Estar a la intemperie dejó de importar cuando la excitación extrema les poseyó por completo.
Él la tomó de las piernas, impetuoso, y la levantó salvajemente, pegándola contra su torso. Acto seguido, caminó hacia adelante hasta sentarla encima de la baranda, dejando su espalda mirando al vacío, sin dejar de besarla con desesperación. De repente, ella paró en seco y le dio un leve empujón. Él se echó atrás, tomado por sorpresa, y entonces pudo verla a los ojos, que ardían de deseo. Entre jadeos desenfrenados, con las ganas desbordando su mirada, ella desanudó de un tirón su bata de seda y esta se abrió de par en par. Su espectacular desnudez se hizo presente.

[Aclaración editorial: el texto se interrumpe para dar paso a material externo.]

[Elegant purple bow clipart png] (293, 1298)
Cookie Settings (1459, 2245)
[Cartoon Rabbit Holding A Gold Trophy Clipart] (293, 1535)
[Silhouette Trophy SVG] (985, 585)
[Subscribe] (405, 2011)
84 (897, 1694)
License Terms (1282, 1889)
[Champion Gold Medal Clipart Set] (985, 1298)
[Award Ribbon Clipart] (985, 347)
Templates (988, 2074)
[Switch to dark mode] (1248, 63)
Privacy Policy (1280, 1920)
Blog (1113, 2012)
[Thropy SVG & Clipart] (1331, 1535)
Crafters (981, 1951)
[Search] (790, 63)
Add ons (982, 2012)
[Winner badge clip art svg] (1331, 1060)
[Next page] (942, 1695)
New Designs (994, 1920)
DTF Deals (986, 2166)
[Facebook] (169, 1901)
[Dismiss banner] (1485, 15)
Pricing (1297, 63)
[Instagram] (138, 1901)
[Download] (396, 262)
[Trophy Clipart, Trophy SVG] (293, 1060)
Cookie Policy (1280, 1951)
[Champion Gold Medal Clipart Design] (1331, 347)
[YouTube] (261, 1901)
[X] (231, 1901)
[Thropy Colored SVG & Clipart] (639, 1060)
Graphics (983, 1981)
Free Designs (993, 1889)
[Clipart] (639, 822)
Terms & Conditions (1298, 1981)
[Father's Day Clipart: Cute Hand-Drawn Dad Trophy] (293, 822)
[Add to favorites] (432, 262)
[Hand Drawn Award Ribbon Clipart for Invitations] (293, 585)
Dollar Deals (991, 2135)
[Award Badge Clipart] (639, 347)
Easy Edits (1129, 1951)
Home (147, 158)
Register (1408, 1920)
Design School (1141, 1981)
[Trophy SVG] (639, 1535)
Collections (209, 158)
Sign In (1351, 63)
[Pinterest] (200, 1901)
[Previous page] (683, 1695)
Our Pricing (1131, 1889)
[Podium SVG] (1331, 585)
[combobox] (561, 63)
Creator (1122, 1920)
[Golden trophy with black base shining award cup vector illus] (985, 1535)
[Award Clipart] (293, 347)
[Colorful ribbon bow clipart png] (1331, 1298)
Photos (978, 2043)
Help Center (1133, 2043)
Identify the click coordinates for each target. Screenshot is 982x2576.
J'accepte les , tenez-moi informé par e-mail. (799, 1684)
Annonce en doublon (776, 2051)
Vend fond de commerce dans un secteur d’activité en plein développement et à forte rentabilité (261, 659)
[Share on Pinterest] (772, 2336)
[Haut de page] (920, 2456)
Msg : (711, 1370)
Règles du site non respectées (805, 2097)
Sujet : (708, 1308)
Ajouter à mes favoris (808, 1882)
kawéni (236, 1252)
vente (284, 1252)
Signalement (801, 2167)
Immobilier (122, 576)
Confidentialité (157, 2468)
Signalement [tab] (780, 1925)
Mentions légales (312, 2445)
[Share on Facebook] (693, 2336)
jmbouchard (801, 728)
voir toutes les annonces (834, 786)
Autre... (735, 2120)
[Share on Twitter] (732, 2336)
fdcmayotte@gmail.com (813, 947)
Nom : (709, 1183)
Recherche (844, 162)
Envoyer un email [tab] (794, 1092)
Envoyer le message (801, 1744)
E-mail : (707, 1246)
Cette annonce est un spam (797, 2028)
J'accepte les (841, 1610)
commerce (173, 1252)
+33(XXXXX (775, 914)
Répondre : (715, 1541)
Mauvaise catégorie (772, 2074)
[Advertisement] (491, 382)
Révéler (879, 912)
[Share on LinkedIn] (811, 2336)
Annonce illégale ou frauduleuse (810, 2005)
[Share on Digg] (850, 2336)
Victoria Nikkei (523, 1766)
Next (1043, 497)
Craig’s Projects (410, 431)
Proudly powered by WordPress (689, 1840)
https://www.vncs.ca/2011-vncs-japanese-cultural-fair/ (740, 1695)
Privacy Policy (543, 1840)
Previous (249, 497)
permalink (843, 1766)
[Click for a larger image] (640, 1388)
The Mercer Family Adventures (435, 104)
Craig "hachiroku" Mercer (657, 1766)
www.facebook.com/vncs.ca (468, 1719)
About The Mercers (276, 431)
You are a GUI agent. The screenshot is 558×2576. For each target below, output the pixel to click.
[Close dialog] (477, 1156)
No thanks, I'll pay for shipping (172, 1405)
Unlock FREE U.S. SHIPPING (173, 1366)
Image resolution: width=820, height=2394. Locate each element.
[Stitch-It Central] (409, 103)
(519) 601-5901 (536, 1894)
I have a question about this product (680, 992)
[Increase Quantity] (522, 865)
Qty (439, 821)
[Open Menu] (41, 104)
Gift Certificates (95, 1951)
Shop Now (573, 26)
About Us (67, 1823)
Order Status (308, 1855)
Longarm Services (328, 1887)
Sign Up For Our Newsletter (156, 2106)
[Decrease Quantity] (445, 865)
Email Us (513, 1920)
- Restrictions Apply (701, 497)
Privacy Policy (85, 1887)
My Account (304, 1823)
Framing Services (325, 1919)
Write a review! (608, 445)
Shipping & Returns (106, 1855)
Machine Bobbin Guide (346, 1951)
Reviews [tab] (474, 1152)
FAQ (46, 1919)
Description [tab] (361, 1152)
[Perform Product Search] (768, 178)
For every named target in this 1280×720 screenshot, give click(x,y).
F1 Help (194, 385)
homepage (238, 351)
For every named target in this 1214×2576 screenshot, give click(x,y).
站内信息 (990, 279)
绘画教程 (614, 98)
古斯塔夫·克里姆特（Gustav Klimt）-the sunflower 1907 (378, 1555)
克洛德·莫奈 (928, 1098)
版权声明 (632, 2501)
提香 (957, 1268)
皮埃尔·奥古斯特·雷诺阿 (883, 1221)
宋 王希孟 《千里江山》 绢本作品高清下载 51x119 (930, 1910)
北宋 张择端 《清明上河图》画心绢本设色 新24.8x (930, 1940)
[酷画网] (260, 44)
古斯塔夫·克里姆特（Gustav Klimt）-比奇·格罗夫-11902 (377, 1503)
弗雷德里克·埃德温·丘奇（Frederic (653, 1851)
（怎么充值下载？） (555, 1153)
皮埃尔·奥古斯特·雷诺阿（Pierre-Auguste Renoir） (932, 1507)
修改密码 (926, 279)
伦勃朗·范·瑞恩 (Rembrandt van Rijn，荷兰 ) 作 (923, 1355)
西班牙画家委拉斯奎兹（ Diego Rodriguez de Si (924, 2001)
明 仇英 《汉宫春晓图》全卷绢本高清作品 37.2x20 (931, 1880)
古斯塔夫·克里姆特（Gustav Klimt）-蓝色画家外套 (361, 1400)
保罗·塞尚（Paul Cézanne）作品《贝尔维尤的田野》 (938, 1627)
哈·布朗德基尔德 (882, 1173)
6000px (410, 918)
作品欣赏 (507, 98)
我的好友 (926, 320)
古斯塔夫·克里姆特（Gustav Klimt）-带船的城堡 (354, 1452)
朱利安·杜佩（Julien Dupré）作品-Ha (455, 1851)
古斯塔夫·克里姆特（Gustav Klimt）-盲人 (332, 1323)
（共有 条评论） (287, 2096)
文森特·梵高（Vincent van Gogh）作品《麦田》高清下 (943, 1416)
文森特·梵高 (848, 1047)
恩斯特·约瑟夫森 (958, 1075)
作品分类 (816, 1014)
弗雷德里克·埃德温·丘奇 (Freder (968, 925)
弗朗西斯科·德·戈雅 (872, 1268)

Él volvió a eliminar la distancia entre ambos, en tanto ella le despojaba de su ropa. Comandados por su instinto, ambos fundieron sus labios una vez más, bajaron sus párpados y dejaron que sus cuerpos actuaran por sí mismos, en medio de un concierto de gemidos y jadeos que terminaron de aniquilar el silencio de aquella madrugada.
De un momento a otro, el movimiento cesó, las sensaciones se desvanecieron y él volvió a abrir sus ojos.
Ya no había luces nocturnas, ni un balcón, ni un solo ápice de calor entre las sábanas. Solo estaba él, junto con el frío característico del final del invierno. Se incorporó de golpe, alterado, sin entender por qué acababa de revivir aquel recuerdo mientras dormía.
No tenía sentido, ya habían pasado más de tres años.
Como movido por un impulso ajeno a él, se levantó de la cama, caminó a grandes zancadas hasta el cuarto de baño y con ímpetu encendió la luz. El reloj de pared marcaba las 4:00AM y el reflejo del espejo le mostraba una versión trasnochada y descompuesta de sí mismo. Fue entonces que reparó en su propia expresión afligida, con pequeñas lágrimas descendiendo por sus mejillas.
Al verse así, todas sus facciones se endurecieron de golpe, y su rostro comenzó a gesticular de forma errática y espasmódica, como si no tuviese control sobre sí mismo. Una vez los espasmos cesaron, él volvió a mirarse al espejo; su expresión había cambiado. Su mirada se había vuelto sombría y su boca había adoptado una mueca similar a una sonrisa torcida.
En ese momento, una espeluznante luz verde esmeralda se encendió en sus globos oculares, y de sus labios brotó una voz siniestra y gutural que vibró en sus cuerdas vocales.
—Eres tan patético...
Aquel cielo oscuro volvía a llenar el verde de sus ojos cuando miró una vez más allá arriba. La luz artificial a su alrededor opacaba el brillo de las estrellas y cedía a la luna llena el gran protagonismo entre la negrura absoluta del firmamento. Su pulso cardíaco seguía acelerado y las palpitaciones persistían en todo su cuerpo tras explotar de placer hacía tan solo minutos. Ella permanecía recostada contra la baranda del balcón, mientras aquellos brazos la sujetaban con firmeza a sus espaldas, envolviendo todo su cuerpo. Aquellas manos la acariciaban con suavidad por encima de su bata de seda y aquellos labios persistían en besarla detrás de su oreja, rozando sus mejillas.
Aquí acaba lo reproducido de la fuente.